— GIVEN DATA —
***

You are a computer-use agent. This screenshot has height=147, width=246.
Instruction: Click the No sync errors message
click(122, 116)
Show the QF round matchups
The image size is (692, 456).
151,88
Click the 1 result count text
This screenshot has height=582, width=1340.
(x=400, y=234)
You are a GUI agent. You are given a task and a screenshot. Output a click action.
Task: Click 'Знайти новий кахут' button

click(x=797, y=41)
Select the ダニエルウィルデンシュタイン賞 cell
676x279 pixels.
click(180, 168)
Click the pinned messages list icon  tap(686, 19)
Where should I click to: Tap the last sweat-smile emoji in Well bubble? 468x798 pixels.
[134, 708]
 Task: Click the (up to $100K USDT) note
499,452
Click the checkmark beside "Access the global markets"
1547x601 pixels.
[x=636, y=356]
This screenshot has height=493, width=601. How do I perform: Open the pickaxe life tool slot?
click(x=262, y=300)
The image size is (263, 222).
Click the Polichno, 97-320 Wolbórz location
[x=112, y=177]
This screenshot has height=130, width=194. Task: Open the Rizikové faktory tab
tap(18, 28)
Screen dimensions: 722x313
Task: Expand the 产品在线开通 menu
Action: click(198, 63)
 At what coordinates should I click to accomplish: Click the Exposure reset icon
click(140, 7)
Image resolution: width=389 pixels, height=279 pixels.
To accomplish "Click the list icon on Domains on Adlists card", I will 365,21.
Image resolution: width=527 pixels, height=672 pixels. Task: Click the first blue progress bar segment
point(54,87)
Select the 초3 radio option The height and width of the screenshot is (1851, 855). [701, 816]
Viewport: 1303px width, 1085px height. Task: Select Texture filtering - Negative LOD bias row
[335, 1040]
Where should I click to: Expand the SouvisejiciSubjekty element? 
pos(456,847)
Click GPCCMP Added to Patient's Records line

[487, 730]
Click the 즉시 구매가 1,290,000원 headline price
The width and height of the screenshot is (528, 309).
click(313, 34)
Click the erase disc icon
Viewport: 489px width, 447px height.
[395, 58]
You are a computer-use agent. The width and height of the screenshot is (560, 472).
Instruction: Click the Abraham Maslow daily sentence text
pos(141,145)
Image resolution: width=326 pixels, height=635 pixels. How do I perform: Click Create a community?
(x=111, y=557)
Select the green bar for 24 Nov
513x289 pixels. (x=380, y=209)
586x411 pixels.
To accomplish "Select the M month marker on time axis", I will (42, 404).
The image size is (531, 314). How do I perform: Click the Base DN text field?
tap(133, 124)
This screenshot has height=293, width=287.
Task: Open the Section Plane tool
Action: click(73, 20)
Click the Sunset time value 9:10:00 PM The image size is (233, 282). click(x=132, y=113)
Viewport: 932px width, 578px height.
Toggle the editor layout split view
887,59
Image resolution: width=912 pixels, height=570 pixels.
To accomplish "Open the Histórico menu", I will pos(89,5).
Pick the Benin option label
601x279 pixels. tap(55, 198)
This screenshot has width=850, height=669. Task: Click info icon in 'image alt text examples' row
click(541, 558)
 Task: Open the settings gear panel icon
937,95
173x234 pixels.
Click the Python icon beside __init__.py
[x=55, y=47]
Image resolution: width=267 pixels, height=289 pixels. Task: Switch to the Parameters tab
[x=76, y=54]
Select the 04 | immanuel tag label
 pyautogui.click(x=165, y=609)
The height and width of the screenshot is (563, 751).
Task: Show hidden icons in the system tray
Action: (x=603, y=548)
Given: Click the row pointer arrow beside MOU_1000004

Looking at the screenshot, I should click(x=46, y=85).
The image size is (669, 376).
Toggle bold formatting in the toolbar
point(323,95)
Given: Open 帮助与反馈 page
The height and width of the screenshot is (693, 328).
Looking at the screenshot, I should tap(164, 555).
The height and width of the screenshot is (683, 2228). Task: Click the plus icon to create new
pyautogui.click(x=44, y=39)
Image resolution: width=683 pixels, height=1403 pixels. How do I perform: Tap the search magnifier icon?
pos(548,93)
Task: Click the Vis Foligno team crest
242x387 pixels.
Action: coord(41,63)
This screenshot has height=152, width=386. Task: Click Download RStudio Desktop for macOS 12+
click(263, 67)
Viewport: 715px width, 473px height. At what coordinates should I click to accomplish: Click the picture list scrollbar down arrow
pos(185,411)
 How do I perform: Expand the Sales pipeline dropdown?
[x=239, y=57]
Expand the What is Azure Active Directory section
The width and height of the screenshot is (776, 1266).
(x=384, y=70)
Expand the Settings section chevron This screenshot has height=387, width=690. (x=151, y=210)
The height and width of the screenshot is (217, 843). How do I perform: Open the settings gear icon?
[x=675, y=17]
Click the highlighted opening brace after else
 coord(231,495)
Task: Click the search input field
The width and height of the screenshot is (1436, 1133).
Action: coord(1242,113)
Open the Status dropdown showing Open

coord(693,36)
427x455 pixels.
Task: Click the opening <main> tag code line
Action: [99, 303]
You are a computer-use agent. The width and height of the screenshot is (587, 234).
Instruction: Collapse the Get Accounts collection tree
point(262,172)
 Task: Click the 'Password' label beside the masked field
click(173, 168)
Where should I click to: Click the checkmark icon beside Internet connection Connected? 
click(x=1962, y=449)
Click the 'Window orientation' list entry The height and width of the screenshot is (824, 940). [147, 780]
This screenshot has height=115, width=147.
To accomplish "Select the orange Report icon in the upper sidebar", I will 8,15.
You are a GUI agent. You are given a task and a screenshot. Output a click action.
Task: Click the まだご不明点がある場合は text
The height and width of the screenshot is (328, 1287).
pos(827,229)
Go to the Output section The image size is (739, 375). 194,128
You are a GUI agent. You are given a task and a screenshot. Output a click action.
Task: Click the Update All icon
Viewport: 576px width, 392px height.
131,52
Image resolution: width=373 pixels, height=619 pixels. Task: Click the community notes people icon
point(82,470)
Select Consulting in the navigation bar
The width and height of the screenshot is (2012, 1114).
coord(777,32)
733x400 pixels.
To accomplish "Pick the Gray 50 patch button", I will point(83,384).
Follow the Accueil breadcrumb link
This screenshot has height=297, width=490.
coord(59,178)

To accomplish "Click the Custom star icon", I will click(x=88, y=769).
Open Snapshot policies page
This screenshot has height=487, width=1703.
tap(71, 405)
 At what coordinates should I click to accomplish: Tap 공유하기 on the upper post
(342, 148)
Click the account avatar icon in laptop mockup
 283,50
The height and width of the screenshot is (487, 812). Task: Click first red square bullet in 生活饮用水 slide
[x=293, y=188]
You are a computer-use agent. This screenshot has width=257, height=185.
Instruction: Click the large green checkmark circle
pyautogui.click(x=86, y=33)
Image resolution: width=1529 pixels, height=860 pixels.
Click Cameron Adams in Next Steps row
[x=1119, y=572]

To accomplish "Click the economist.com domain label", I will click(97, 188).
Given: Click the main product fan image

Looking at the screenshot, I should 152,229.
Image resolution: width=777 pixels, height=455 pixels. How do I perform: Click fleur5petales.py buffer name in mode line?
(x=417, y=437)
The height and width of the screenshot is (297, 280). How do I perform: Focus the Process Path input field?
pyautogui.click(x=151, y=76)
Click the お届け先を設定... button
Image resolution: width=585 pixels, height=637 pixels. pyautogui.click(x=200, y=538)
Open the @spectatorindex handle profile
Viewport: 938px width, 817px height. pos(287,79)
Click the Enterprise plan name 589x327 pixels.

***

— YOUR TASK —
Using the records above, select and copy every line that has the word "agent".

— RESPONSE TO THE TASK —
You are a computer-use agent. This screenshot has height=147, width=246.
You are a GUI agent. You are given a task and a screenshot. Output a click action.
You are a computer-use agent. The width and height of the screenshot is (560, 472).
You are a computer-use agent. The width and height of the screenshot is (587, 234).
You are a GUI agent. You are given a task and a screenshot. Output a click action.
You are a GUI agent. You are given a task and a screenshot. Output a click action.
You are a computer-use agent. This screenshot has width=257, height=185.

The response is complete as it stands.